* WHAT THE TASK REQUIRES *
Treat the line with "Click the zoom" as the starting point. Write it out and every line after it through the end of the listing below, exactly.

* INPUT DATA *
>>
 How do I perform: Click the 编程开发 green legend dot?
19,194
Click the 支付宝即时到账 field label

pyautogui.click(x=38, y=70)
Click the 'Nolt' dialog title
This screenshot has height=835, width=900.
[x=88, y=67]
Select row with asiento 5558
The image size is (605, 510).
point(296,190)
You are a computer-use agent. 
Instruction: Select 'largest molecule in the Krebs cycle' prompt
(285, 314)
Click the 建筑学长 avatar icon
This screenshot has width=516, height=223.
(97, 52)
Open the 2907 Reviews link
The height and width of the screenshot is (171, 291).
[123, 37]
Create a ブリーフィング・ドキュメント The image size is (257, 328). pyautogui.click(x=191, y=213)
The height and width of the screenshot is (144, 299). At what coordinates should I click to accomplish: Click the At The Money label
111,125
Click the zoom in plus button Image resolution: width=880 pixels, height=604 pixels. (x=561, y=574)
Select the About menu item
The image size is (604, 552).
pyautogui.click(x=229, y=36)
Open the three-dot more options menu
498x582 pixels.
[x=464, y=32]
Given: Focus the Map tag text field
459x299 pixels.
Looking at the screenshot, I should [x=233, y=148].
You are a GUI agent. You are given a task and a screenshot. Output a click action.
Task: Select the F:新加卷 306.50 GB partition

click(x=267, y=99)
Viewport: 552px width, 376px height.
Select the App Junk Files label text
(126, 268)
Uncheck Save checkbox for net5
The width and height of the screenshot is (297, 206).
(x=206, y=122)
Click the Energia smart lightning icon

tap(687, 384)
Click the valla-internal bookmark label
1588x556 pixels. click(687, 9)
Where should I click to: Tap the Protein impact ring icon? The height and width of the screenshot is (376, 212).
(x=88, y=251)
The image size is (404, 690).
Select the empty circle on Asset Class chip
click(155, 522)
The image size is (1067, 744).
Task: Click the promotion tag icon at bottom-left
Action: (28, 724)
<<
* REPLY *
Click the zoom in plus button Image resolution: width=880 pixels, height=604 pixels. (x=561, y=574)
Select the About menu item
The image size is (604, 552).
pyautogui.click(x=229, y=36)
Open the three-dot more options menu
498x582 pixels.
[x=464, y=32]
Given: Focus the Map tag text field
459x299 pixels.
Looking at the screenshot, I should [x=233, y=148].
You are a GUI agent. You are given a task and a screenshot. Output a click action.
Task: Select the F:新加卷 306.50 GB partition

click(x=267, y=99)
Viewport: 552px width, 376px height.
Select the App Junk Files label text
(126, 268)
Uncheck Save checkbox for net5
The width and height of the screenshot is (297, 206).
(x=206, y=122)
Click the Energia smart lightning icon

tap(687, 384)
Click the valla-internal bookmark label
1588x556 pixels. click(687, 9)
Where should I click to: Tap the Protein impact ring icon? The height and width of the screenshot is (376, 212).
(x=88, y=251)
The image size is (404, 690).
Select the empty circle on Asset Class chip
click(155, 522)
The image size is (1067, 744).
Task: Click the promotion tag icon at bottom-left
Action: (28, 724)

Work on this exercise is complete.